LLM Leaderboard
Real-time Klu.ai data powers this leaderboard for evaluating LLM providers, enabling selection of the optimal API and model for your needs.
The latest version of the AI model has significantly improved dataset demand and speed, ensuring more efficient chat and code generation, even across multilingual contexts like German, Chinese, and Hindi. Google's open LLM repository provides benchmarks that developers can use to identify wrong categories, especially in meta-inspired tests and other benchmarking efforts. However, latency issues remain a concern for AI models, particularly when processing large context windows or running complex comparisons between models in cost-sensitive environments. With the growing demand for datasets in various languages such as Spanish, French, Italian, and Arabic, benchmarking the quality and breadth of models against other benchmarks is essential for ensuring accurate metadata handling.
Last updated 10/18/2024
Model | Creator | Best For | Speed (TPS) | Benchmark Average | QUAKE | Klu Index |
---|---|---|---|---|---|---|
GPT-4 Turbo (0409) | OpenAI | Code & Reasoning | 39 | 87.70% | 24.24% | 100 |
o1-preview | OpenAI | Complex Reasoning | 29 | 90.70% | 39.29% | 99 |
GPT-4 Omni (0807) | OpenAI | AI Applications | 131 | 85.40% | 28.79% | 98 |
Claude 3.5 Sonnet | Anthropic | Chat & Vision | 80 | 82.25% | 31.82% | 97 |
Gemini Pro 1.5 | Reward Model | 64 | 73.61% | 27.27% | 96 | |
Claude 3 Opus | Anthropic | Creative Content | 23 | 77.35% | 19.70% | 91 |
Understanding the Klu Index Score
The Klu Index Score evaluates frontier models on accuracy, evaluations, human preference, and performance. It combines these indicators into one score, making it easier to compare models.
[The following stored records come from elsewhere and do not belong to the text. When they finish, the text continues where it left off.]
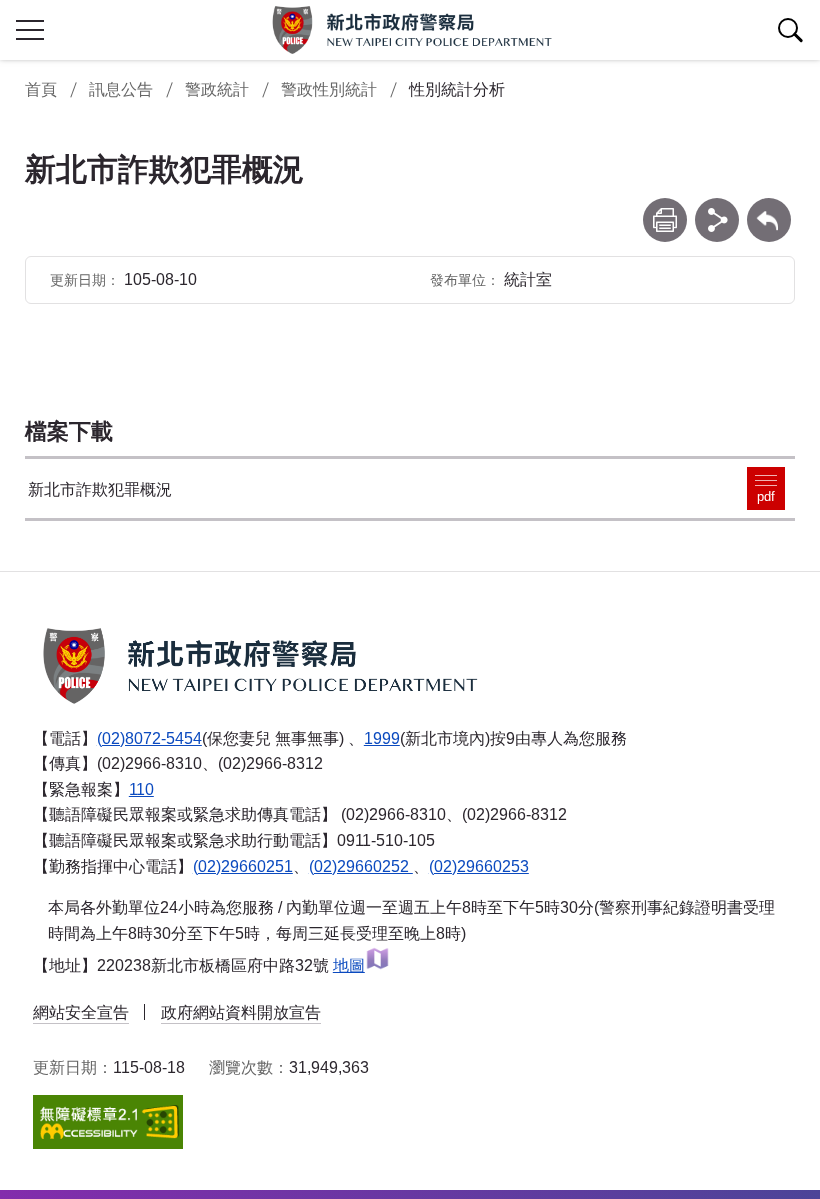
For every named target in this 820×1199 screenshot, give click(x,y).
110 (141, 789)
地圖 (349, 965)
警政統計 (217, 89)
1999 (382, 738)
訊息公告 (121, 89)
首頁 (41, 89)
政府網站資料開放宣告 (241, 1012)
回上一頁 (769, 207)
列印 (665, 207)
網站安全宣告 (81, 1012)
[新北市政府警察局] (410, 30)
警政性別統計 (329, 89)
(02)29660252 (361, 866)
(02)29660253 (479, 866)
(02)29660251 (243, 866)
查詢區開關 (790, 30)
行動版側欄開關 (30, 30)
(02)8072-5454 (149, 738)
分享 (717, 207)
This score helps identify models that best balance quality, cost, and speed for specific applications.
Powered by real-time Klu.ai data as of 10/18/2024, this LLM Leaderboard reveals key insights into use cases, performance, and quality. GPT-4 Turbo (0409) leads with a 100 Klu Index score. o1-preview excels in complex reasoning with a 99 Klu Index. GPT-4 Omni (0807) is optimal for AI applications with a speed of 131 TPS. Claude 3.5 Sonnet is best for chat and vision tasks, achieving an 82.25% benchmark average. Gemini Pro 1.5 is noted for reward modeling with a 73.61% benchmark average, while Claude 3 Opus excels in creative content with a 77.35% benchmark average.
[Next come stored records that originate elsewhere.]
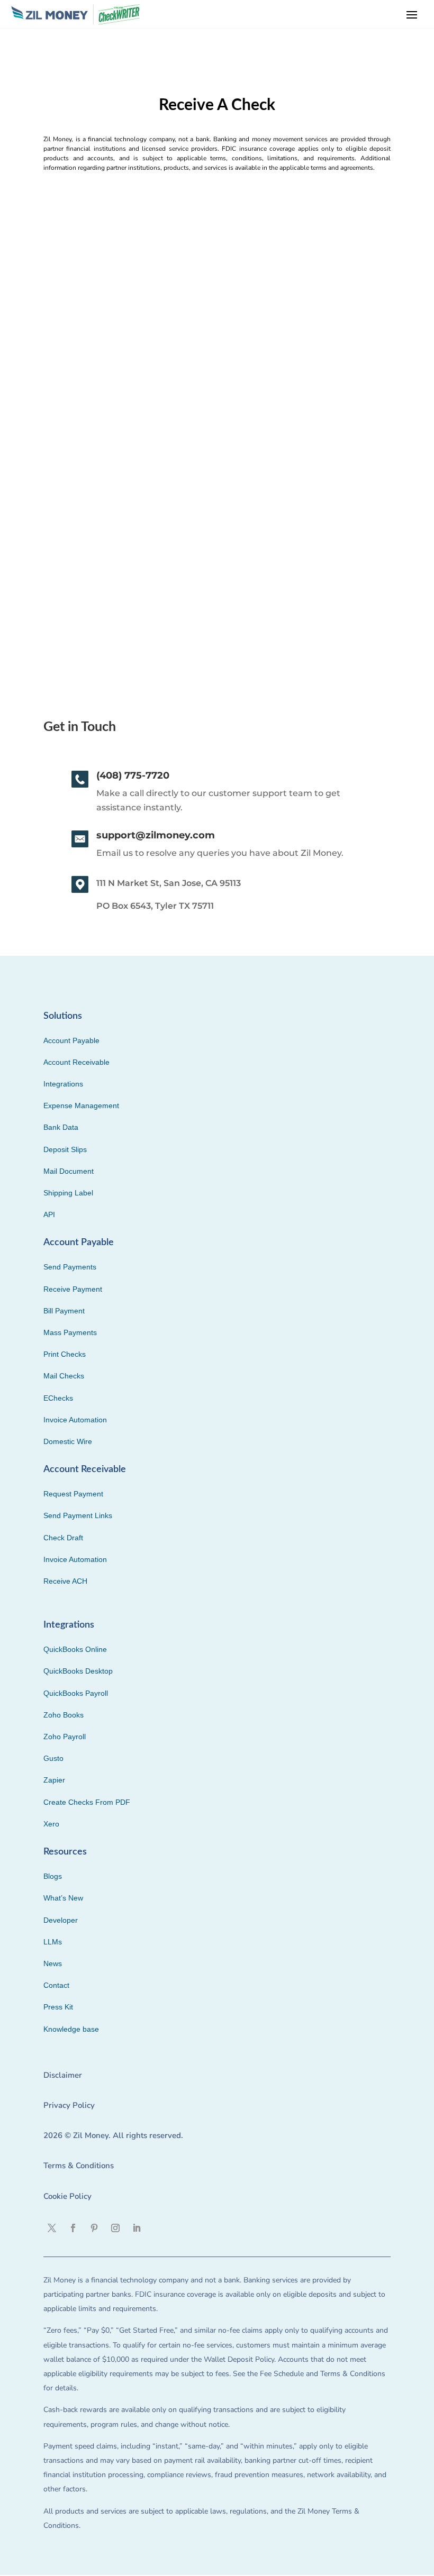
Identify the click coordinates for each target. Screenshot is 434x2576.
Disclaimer (62, 2075)
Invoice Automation (75, 1419)
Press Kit (58, 2007)
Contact (56, 1985)
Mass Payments (70, 1332)
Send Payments (69, 1267)
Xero (51, 1824)
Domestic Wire (67, 1441)
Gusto (53, 1758)
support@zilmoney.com (155, 835)
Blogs (52, 1876)
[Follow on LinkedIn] (136, 2227)
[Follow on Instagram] (115, 2227)
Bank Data (60, 1127)
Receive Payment (72, 1289)
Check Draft (63, 1537)
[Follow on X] (51, 2227)
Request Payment (73, 1494)
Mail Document (68, 1171)
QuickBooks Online (75, 1649)
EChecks (58, 1398)
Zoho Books (63, 1715)
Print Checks (64, 1354)
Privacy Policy (69, 2105)
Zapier (54, 1780)
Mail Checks (63, 1376)
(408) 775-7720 (132, 775)
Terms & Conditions (78, 2165)
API (49, 1214)
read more (63, 565)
This data enables optimal API provider and model selection based on specific needs, balancing factors like performance, context size, cost, and speed. The leaderboard compares 30+ frontier models based on real-world use, leading benchmarks, and cost vs. speed vs. quality performance.
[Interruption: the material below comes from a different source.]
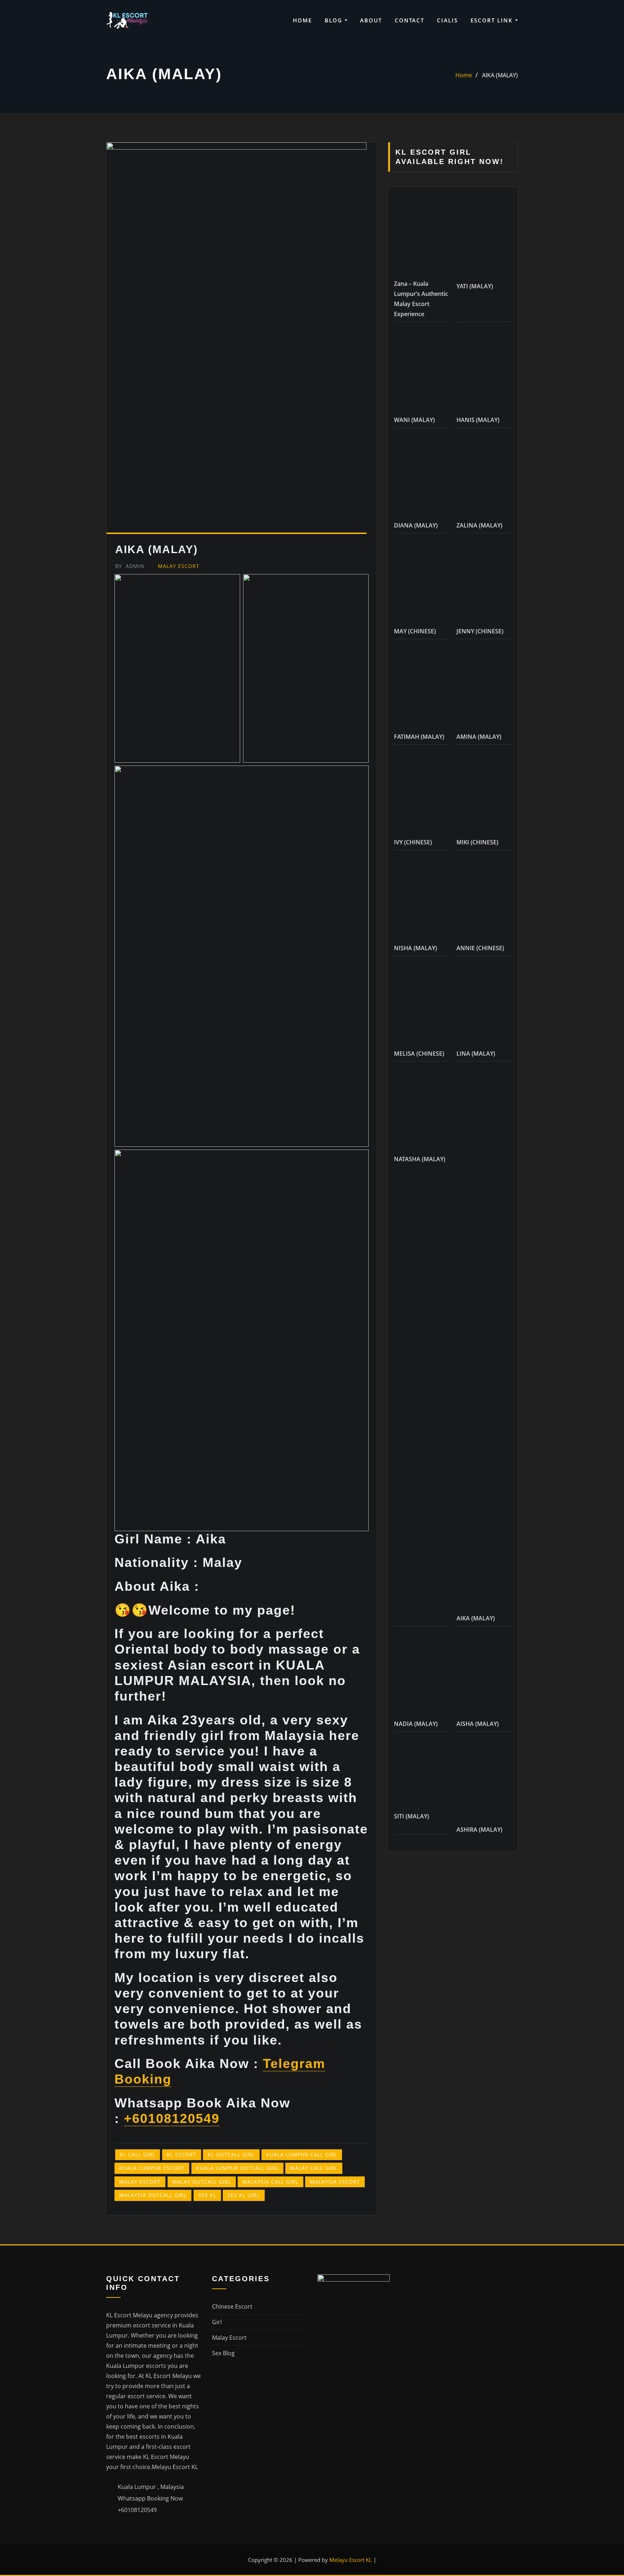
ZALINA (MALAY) (479, 1903)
This comprehensive comparison allows researchers and developers to make informed decisions when selecting an LLM, evaluating factors such as languages supported, performance, context size, speed, and cost. For those interested in maximizing efficiency and accuracy, the leaderboard serves as a vital resource, providing clear evaluations of the models’ abilities. Additionally, the ongoing updates and inclusion of real-time data ensure that the leaderboard remains relevant for anyone asking the right questions, improving NLP benchmarks, and optimizing their use of cutting-edge technologies.
Frontier Model Comparison
Select two models to compare their performance side by side.
GPT-4 Omni (0807)
- Overall Average81.69%
- Knowledge (MMLU)88.70%
- Expertise (GPQA)53.60%
- Vision (MMMU)69.10%
- Reasoning (HellaSWAG)94.20%
- Coding (HumanEval)90.20%
- Reasoning (BBHard)91.30%
- Easy Math (GSM8K)89.80%
- Hard Math (MATH)76.60%
- Klu Index Score98.00
- Speed (Tokens/s)130.60
- Stream Start (Seconds)0.50
- Price / Million Tokens$4.16
Claude 3.5 Sonnet
- Overall Average82.25%
- Knowledge (MMLU)88.70%
- Expertise (GPQA)59.40%
- Vision (MMMU)68.30%
- Reasoning (HellaSWAG)89.00%
- Coding (HumanEval)92.00%
- Reasoning (BBHard)93.10%
- Easy Math (GSM8K)96.40%
- Hard Math (MATH)71.10%
- Klu Index Score97.42
- Speed (Tokens/s)80.10
- Stream Start (Seconds)0.84
- Price / Million Tokens$6
Frontier Benchmarks Leaderboard
The hardest benchmarks, the most advanced models.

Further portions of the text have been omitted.